Supporting the more benign scenario is the fact that the ratio of countries rated as free by Freedom House increased from 29 percent in 1973 to 47 percent in 2007. Since then, however, the spread of liberty has faltered.
Biological evolution has no end goals; those creatures that survive then reproduce. Presumably the sorts of cultural, economic, technological, and governmental evolution described by Ridley also do not have end goals; what survives is replicated. It is not impossible that some future cultural mutation might arise and outcompete market liberalism. Yet as a constant novelty-generating dynamo, market liberalism has a pretty good chance of staying ahead of mutations that tend in more authoritarian directions.
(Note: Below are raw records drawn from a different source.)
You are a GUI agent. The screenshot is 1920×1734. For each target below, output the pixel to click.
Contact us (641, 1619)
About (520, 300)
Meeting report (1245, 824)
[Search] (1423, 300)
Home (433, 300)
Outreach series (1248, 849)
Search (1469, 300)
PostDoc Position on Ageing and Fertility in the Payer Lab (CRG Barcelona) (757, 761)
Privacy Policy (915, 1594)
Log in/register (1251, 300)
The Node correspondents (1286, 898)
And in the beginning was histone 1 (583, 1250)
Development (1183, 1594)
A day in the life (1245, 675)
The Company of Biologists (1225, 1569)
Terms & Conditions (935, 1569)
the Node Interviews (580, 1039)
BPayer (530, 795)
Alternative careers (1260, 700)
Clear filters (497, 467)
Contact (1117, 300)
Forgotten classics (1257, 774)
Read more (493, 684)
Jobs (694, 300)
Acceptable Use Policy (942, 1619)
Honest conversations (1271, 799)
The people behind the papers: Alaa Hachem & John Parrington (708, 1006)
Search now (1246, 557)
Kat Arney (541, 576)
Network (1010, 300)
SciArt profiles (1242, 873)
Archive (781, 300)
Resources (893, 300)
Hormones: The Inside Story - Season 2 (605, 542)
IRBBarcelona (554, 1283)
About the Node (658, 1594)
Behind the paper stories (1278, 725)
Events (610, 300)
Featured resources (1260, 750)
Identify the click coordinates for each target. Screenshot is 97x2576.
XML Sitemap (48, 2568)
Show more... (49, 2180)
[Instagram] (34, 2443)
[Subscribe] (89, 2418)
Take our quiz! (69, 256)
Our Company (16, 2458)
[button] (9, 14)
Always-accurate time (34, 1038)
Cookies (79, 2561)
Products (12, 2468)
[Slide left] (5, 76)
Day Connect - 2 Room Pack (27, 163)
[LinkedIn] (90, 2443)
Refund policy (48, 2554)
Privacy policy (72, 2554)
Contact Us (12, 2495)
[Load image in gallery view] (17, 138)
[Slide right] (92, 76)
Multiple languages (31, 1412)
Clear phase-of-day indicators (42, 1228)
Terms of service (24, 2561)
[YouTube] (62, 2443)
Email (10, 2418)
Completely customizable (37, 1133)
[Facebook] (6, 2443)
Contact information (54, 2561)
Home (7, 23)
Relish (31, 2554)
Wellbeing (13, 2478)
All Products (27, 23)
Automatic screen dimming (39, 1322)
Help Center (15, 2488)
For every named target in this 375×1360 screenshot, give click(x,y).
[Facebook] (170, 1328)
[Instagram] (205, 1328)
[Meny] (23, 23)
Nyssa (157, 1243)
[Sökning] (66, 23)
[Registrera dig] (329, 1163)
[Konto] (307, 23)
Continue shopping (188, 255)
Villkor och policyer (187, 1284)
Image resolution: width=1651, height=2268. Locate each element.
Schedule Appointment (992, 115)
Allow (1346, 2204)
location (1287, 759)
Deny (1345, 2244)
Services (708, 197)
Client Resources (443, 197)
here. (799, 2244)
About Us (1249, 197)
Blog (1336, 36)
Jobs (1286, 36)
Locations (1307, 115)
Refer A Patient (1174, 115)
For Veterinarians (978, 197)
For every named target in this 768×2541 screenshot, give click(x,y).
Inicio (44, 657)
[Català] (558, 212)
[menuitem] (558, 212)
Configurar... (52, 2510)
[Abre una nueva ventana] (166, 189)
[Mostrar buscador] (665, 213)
There is another way to think of the developments that are the result of human action but not of human design. Human beings, through a long process of trial and error (mostly error), are slowly discovering our own given natures. We chance upon habits, institutions, and moralities that increasingly incline our inborn predilections toward promoting human flourishing.
Flourishing does not mean sheer biological reproduction. After all, it is those societies where the market liberalism mutation took hold earliest that have the lowest fertility rates. Flourishing means something like the pursuit and enjoyment of more meaningful lives.
As Ridley concludes, "It is a fair bet that the twenty-first century will be dominated mostly by shocks of bad news, but will experience mostly invisible progress of good things. Incremental, inexorable, inevitable changes will bring us material and spiritual improvements that will make the lives of our grandchildren wealthier, healthier, happier, cleverer, kinder, freer, more peaceful, and more equal—almost entirely as a serendipitous by-product of cultural evolution."